Oscar was my daughter Lisa’s four-year old Morkie terrier. He was only 9 pounds, a ball of fluff that brought delight to my daughter and her two sons and, in fact, the entire family. He was small but he was feisty and protective of his family. And when a large pitbull ran toward them from a house down the street, he stood squarely in front of Lisa as the Pitbull ran up to them. The bull sniffed his face for a few seconds. My daughter froze in terror, praying nothing would happen but in the next instant the Pitbull had Oscar by the throat, and began the horrendous process of eating him alive. I won’t go into the gory details, but needless to say my daughter was severely traumatized. A neighbor came to the rescue and chased the damned hound away. But too late to save Oscar who was already lying on the ground torn apart. He died an hour later at an animal hospital.

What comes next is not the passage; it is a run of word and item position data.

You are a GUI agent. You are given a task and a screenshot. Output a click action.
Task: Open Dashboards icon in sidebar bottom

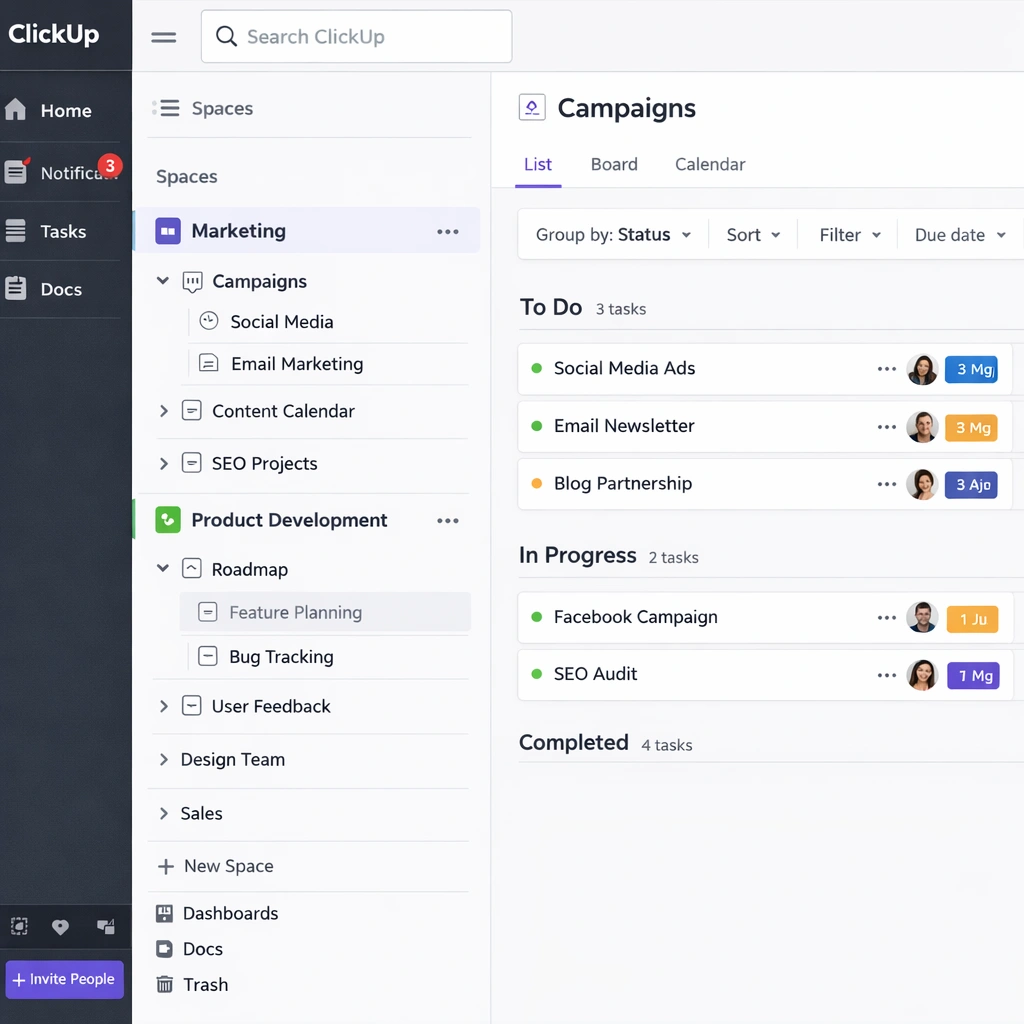tap(165, 913)
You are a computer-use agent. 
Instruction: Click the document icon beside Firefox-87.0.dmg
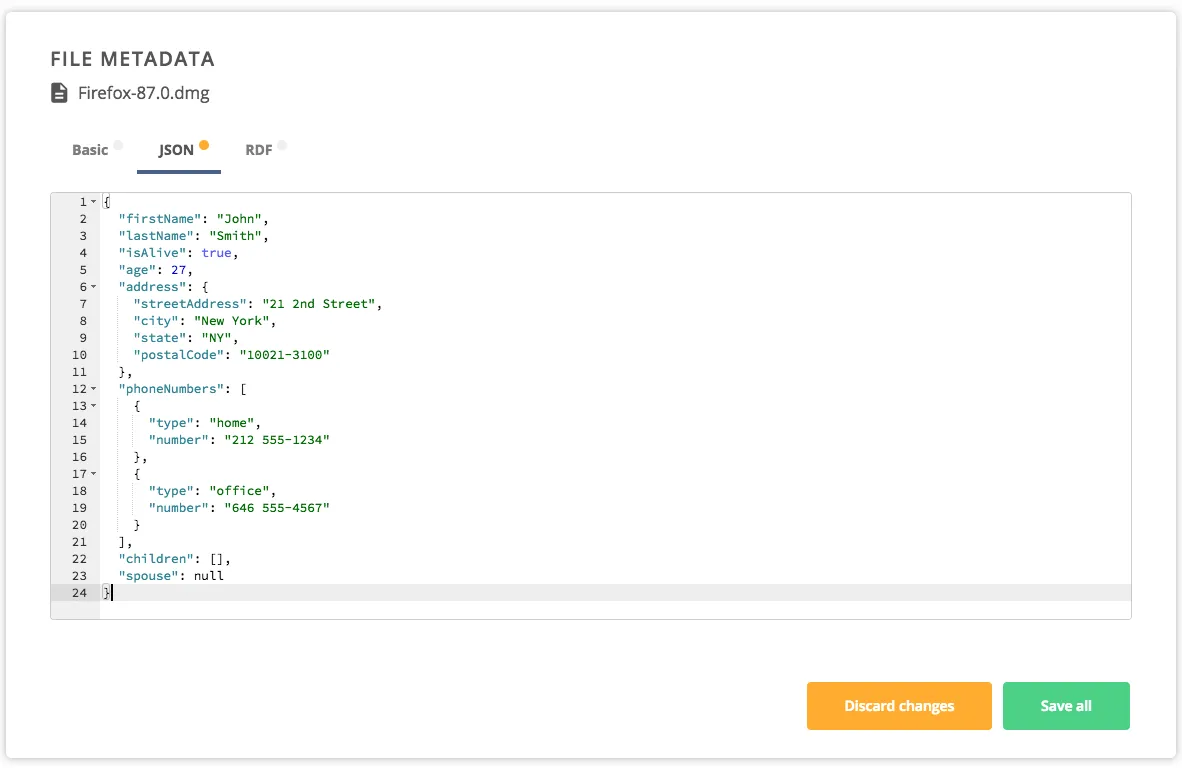click(x=59, y=92)
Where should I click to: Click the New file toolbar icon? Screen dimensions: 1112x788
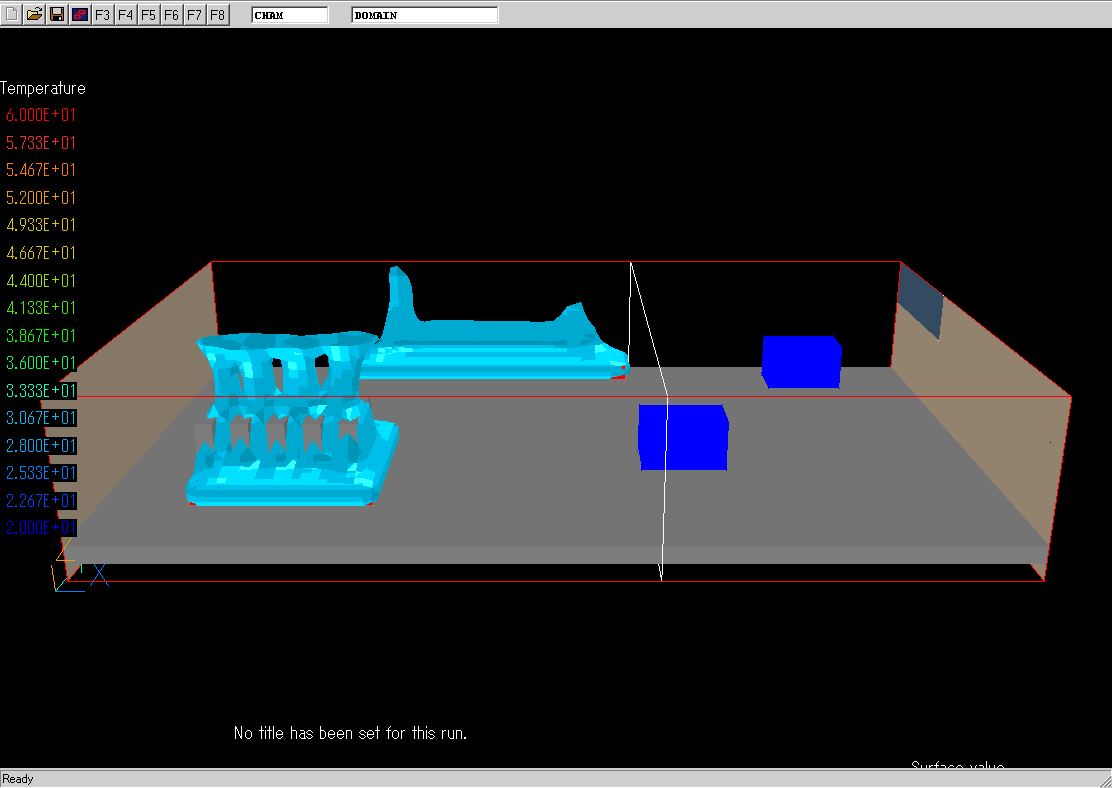(x=11, y=15)
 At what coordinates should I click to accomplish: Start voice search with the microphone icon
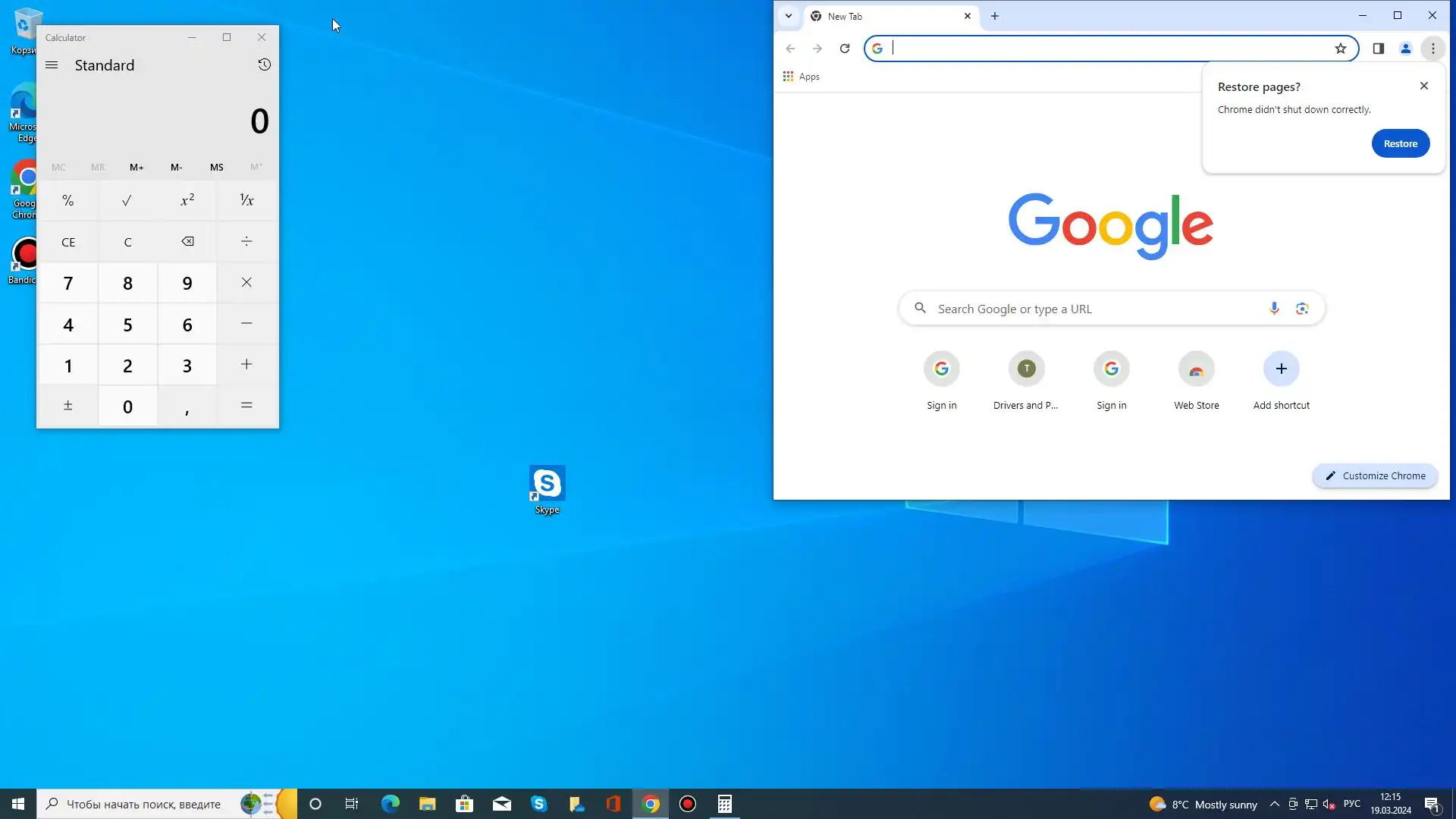[x=1274, y=309]
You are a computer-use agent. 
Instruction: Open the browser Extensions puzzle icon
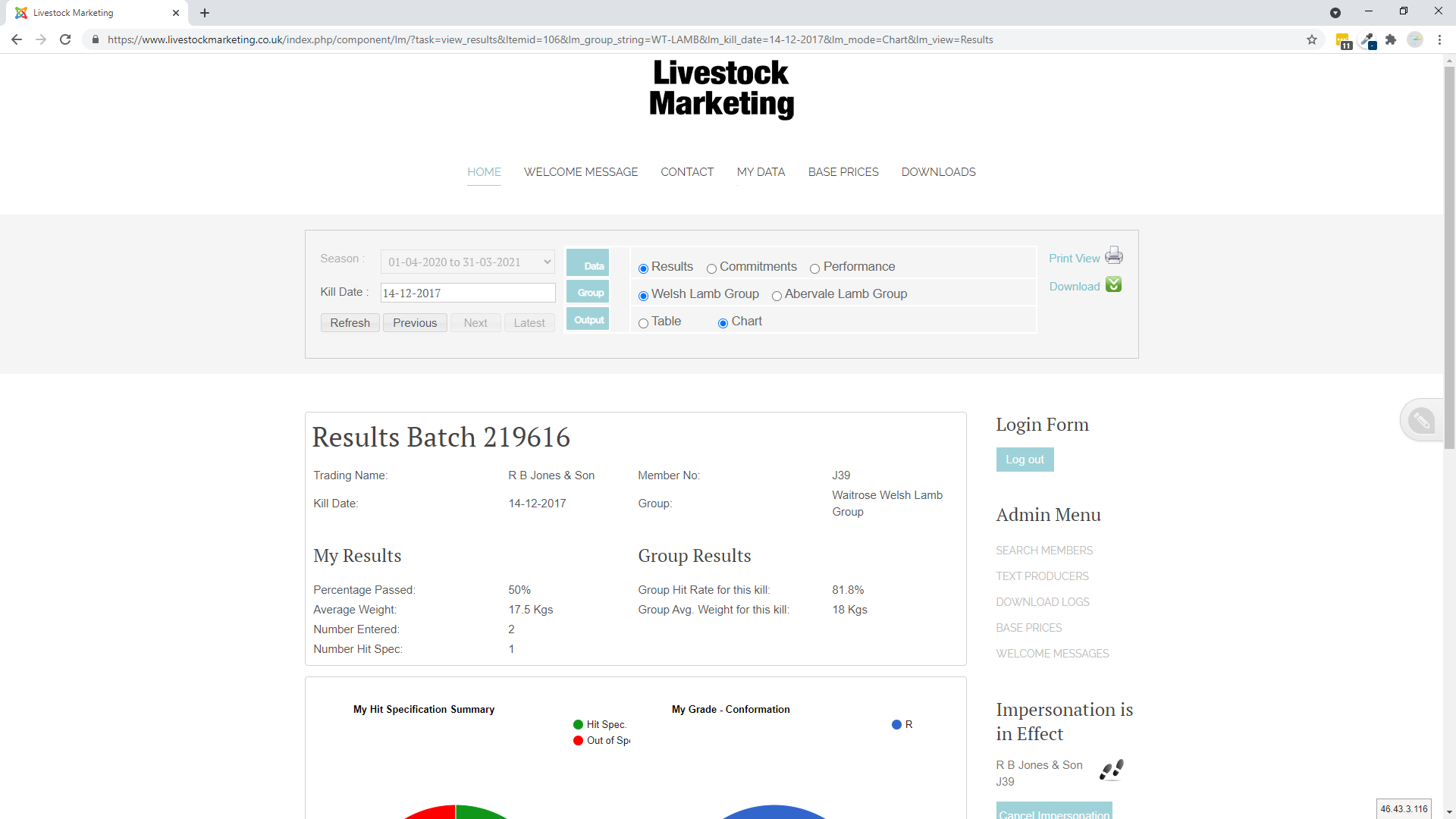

He belonged to my daughter and grandsons, but Oscar stayed in our house quite often, sometimes for a week at a time. I used to take him on long walks in the woods and around Lake Accotink. It was a regular routine. As soon as I’d get up in the morning, he’d follow me around until I took a shower and put my shoes on. Then he’d start trying to talk to me. Making odd vocal sounds, as if saying, “Okay. Let’s go.” All you had to say was the word “walk” and his face would light up and he’d run for the door.
Later in the afternoon, I’d be up in my office tapping the keys, trying to put a story into words, and he’d sit outside my office, waiting to see if I was going to go out again. Sometime I’d go down to the living room and play the electric piano or the acoustic guitar down there, and he’d lie nearby on the soft carpet, listening. Or maybe just falling asleep. He seemed to like the music, although he hated the sound of a harmonica. He’d run out of the room if I played it. Sometimes I teased him with it.
But now when I go down to the living room and sit at the keyboard, or pick up the guitar and try to play something, I just can’t. Oscar’s not there.